Facilitating Cyber Security Threat Modelling: A Social Capital Perspective


  • Johanna Orjatsalo LUT University




social capital, knowledge creation, cyber security, workshop, threat modelling


To identify and manage their cyber security risks, organisations need to form a thorough understanding of various factors that may expose them to these risks. While cyber security professionals and scholars have developed a plethora of practical methodologies and frameworks to support cyber security risk identification and mitigation, the theoretical foundations on what promotes effective knowledge creation when using these methodologies and frameworks are nascent. Yet, theories developed in the field of knowledge management and intellectual capital may provide valuable insight on how to enhance cyber security risk related knowledge creation in organisations. For example, social capital is considered as an important prerequisite for knowledge exchange and combination when creating new intellectual capital (Nahapiet & Ghoshal, 1998). However, more focused research is required to understand how social capital affects knowledge creation in the context of organisational cyber security risk related activities.
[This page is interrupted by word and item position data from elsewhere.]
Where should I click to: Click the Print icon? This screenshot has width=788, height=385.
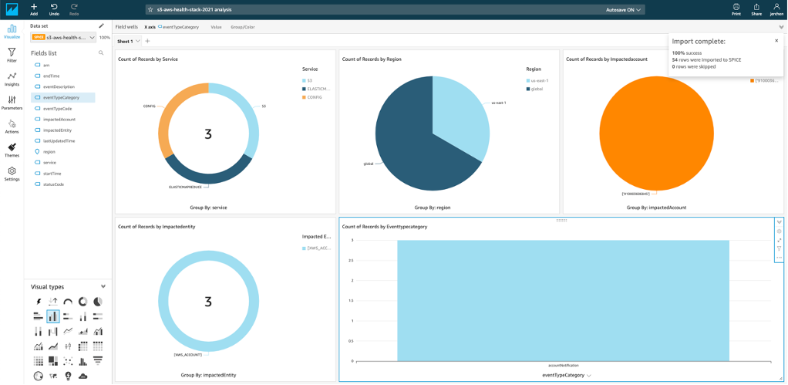736,7
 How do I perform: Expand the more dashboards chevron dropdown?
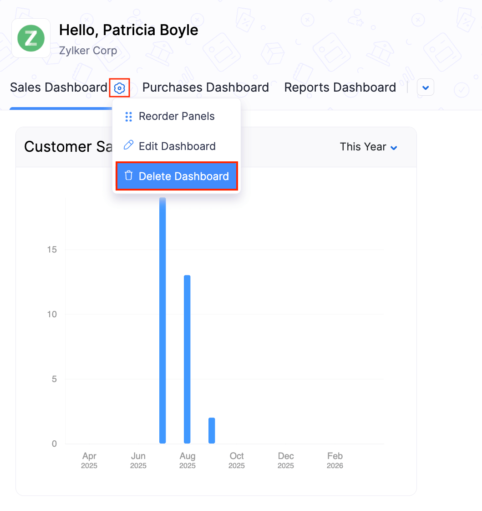(425, 88)
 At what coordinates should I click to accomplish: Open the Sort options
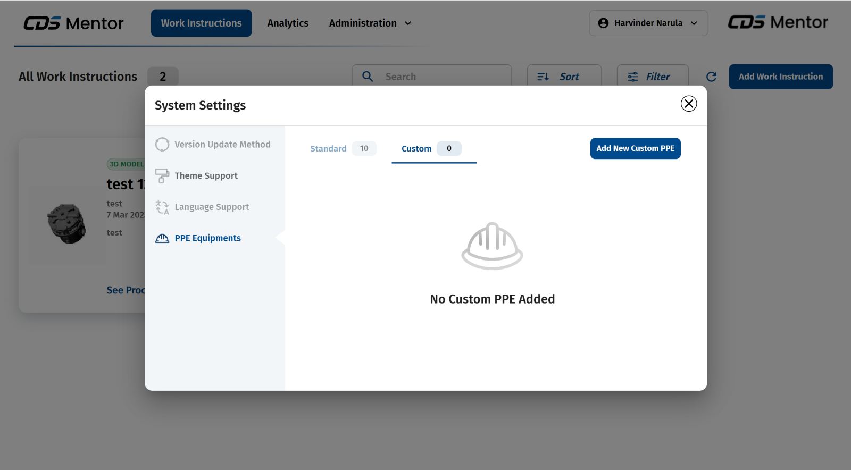click(564, 77)
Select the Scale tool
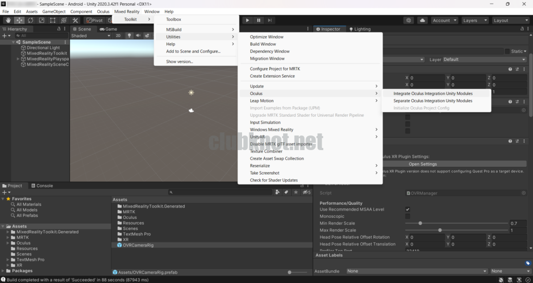The height and width of the screenshot is (283, 533). coord(42,20)
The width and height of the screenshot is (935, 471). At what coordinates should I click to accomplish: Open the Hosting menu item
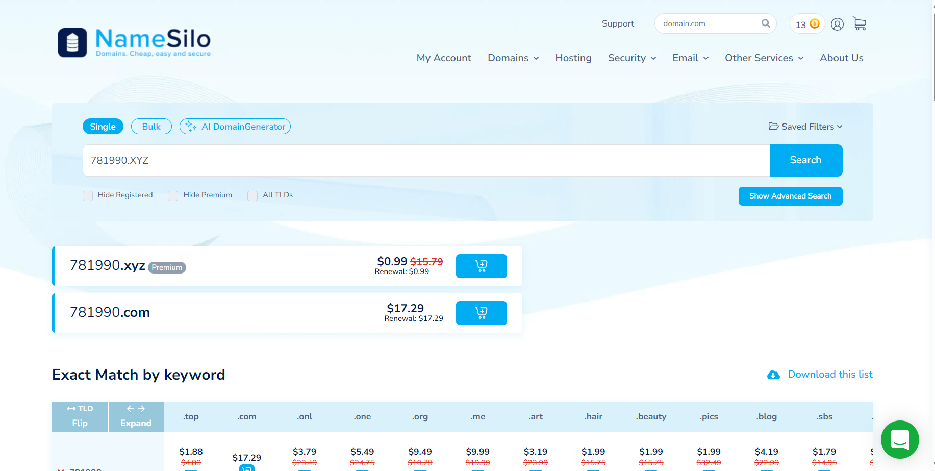pos(573,58)
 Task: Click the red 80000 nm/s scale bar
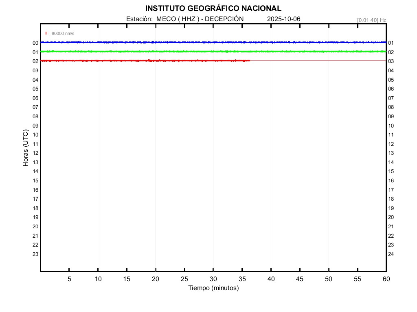(46, 33)
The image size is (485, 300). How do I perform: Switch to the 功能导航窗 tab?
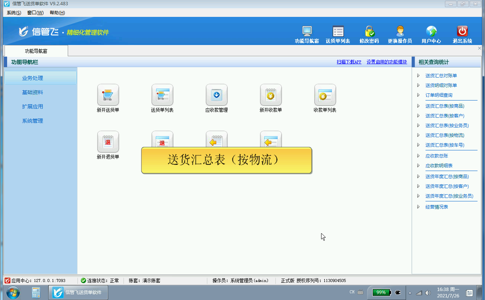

Using qualitative data gathered from three cyber security threat modelling workshops, this paper examines how social capital enables conditions for exchanging and combining knowledge on cyber security threats. By comparing the empirical observations with Nahapiet and Ghoshal’s (1998) model, this study identifies practical approaches that are used by threat modelling workshop facilitators to create conditions for effective knowledge exchange and combination. This study provides both cyber security scholars and professionals with an example on how to use knowledge creation related academic theories to analyse and further enhance cyber security risk management approaches by creating a connection between Nahapiet and Ghoshal’s (1998) social capital model and cyber security threat modelling.